TEXTE CITÉ:
On les trouve aujourd'hui tous les quatre à la même adresse, allée centrale de notre cimetière lilasien. Mascret, Baillardran, Ricard, Leeman : leurs noms sont gravés sur une colonne commémorative, leurs corps sont réunis dans un même modeste mausolée. Ces hommes sont morts jeunes, dans la vingtaine pour trois d'entre eux, tout juste trentenaire pour le quatrième. En 1870, ils voulaient défendre leur patrie contre Bismarck. Un an après, la terre des Lilas les réunissait, après que leur vie ait été prise par les combats.

Une guerre oubliée 

Elle a, depuis longtemps, disparu des souvenirs familiaux, quasiment sans laisser de trace visible autour de nous. Il y a 150 ans, en septembre 1870, la guerre contre la Prusse, démarrée deux mois plus tôt, voit pourtant Napoléon 3 défait à Sedan et une 3°République se substituer à son empire. En janvier 71, la France capitule et, en mars, une guerre civile déchire les Parisiens. Enfin, et pour les 50 années qui allaient suivre, un traité signé à Frankfurt transforme en citoyens allemands les Alsaciens-Mosellans. A moins qu'ils n'optent pour une "émigration" franco-française, hors les territoires confisqués par le Reich. Voyons maintenant, à notre échelle locale, quelles troupes opéraient et comment nos quatre camarades sont tombés.

L'Exode des Lilasiens à Paris

Pendant 7 semaines, personne n'est né, ne s'est marié, n'est décédé ou n'a été enterré aux Lilas !  Avec l'avancée des troupes prussiennes sur Paris, début septembre, puis le blocage de toutes les voies d'accès le 19 septembre, le siège de Paris commence.

Les populations des banlieues se trouvent prises entre deux feux, spécifiquement à l'est de la capitale, aux Lilas et chez ses proches voisins. D'un côté, la ligne des forts (Romainville, Noisy, Rosny) les protège, mais jusqu'à quand? De l'autre les fortifications, construites 25 ans plus tôt, invitent à y chercher refuge. Il n'y a pas de reporter en ce temps-là, pour compter les déplacements de nos ancêtres ou nous décrire leur. Nous savons juste que le conseil municipal des Lilas, fraîchement nommé, déménage dans le 19° arrondissement de Paris le 29 septembre, pour s'installer au 53 rue de Belleville. L'analyse en détail des documents de l'État-Civil et des cimetières amènerait à penser qu'ils ont tout simplement disparu ! 

Elle permet à minima de valider l'hypothèse d'un exode (de quelques kilomètres) des habitants des Lilas d'alors. De même chez nos voisins vivant la même situation, comme à Romainville, à Bagnolet, au Pré St Gervais, à Pantin. On imagine aisément, à la lecture des chiffres relevés et mentionnés plus loin, que l'exode vers Paris démarre à la mi-septembre et est quasi-total en octobre. Après la crainte du pire, l'ennemi semble cependant tenu en respect et à distance par les forts. Aucun combat ne se produit directement dans les communes limitrophes de la capitale et le retour vers ses biens et ses terres peut alors commencer vers la mi-novembre 1870, pour s'étaler jusqu'à l'été 1871. (cf complément)

CONSIGNE 1:
Modifiez les enregistrements de la ligne contenant "Where should I click to: Toggle" jusqu'à la ligne contenant "tap(29, 67)" incluse, en remplaçant "Social Networks" par "Social Media" sans toucher au reste. Ne renvoyez que ces lignes.

ENREGISTREMENTS BRUTS:

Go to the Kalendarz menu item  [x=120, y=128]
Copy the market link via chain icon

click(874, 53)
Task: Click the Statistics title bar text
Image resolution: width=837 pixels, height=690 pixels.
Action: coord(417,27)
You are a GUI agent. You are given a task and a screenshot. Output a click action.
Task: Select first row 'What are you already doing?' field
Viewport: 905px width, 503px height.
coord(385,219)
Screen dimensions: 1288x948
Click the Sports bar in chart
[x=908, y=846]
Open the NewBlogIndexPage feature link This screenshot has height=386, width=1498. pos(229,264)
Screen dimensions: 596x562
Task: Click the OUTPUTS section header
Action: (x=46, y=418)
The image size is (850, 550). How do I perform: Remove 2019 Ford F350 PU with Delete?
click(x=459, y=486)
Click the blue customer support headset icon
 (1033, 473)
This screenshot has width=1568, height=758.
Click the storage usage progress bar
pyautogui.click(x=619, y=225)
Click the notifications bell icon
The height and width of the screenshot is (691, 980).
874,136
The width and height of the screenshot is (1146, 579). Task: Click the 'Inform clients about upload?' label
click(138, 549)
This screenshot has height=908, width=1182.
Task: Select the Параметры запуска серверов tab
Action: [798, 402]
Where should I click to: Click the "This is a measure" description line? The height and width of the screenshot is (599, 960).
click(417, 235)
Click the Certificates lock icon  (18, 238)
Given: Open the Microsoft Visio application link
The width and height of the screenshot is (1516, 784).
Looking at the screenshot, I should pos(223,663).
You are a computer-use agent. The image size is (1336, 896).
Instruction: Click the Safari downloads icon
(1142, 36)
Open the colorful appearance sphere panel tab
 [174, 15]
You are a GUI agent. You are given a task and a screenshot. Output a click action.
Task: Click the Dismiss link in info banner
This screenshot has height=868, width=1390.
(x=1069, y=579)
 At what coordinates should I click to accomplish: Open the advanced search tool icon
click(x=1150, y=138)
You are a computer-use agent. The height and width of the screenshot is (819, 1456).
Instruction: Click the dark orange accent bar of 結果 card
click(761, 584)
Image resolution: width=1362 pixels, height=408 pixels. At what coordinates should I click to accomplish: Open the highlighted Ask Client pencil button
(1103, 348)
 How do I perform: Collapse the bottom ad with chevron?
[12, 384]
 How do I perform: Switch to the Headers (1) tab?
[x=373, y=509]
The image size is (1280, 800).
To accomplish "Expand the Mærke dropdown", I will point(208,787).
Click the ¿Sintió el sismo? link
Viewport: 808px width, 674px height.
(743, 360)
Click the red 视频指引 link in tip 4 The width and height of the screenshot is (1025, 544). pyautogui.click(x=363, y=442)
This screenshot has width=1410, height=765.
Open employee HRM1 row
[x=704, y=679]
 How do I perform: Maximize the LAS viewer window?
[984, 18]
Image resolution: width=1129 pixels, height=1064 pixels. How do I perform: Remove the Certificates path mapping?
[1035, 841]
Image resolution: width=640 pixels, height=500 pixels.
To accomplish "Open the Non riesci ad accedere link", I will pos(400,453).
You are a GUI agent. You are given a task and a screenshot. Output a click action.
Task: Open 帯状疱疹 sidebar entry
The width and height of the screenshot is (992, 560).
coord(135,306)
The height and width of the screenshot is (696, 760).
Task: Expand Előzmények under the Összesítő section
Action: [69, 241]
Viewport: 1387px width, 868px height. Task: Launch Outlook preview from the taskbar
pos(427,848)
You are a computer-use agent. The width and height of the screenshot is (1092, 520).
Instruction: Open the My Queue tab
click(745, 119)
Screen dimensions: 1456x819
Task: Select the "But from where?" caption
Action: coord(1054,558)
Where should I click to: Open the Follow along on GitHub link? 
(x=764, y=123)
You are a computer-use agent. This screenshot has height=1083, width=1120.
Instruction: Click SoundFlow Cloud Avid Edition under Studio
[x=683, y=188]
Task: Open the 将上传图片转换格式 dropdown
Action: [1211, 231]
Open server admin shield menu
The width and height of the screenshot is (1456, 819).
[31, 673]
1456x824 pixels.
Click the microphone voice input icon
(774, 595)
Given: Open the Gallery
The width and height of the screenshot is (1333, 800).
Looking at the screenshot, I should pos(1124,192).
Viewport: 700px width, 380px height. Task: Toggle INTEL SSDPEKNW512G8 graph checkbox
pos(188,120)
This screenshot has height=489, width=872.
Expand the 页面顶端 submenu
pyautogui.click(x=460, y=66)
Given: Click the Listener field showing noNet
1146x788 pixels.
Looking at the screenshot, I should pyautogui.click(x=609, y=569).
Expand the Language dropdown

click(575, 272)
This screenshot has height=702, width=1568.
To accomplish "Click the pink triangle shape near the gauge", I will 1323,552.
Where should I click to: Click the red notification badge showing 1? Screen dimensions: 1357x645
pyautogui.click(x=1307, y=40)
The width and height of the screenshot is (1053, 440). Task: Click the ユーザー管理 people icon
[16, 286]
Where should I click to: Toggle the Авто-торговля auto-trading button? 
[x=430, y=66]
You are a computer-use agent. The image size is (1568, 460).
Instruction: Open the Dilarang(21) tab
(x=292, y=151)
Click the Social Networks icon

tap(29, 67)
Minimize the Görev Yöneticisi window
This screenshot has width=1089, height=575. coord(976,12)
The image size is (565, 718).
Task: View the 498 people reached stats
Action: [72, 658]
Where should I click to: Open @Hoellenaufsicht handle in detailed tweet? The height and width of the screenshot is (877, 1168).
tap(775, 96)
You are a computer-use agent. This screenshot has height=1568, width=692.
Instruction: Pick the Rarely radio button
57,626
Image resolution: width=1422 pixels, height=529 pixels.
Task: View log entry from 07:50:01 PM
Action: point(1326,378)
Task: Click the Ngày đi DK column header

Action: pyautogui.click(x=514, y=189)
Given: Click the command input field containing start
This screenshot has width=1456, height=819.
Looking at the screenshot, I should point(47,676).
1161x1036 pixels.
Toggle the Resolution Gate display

CONSIGNE 2:
D'après le texte cité, où le conseil municipal des Lilas s'installe-t-il le 29 septembre 1870 ?

RÉPONSE COMPLÈTE 1:
Where should I click to: Toggle the Авто-торговля auto-trading button? 
[x=430, y=66]
You are a computer-use agent. The image size is (1568, 460).
Instruction: Open the Dilarang(21) tab
(x=292, y=151)
Click the Social Media icon

tap(29, 67)

RÉPONSE COMPLÈTE 2:
Au 53 rue de Belleville, dans le 19e arrondissement de Paris.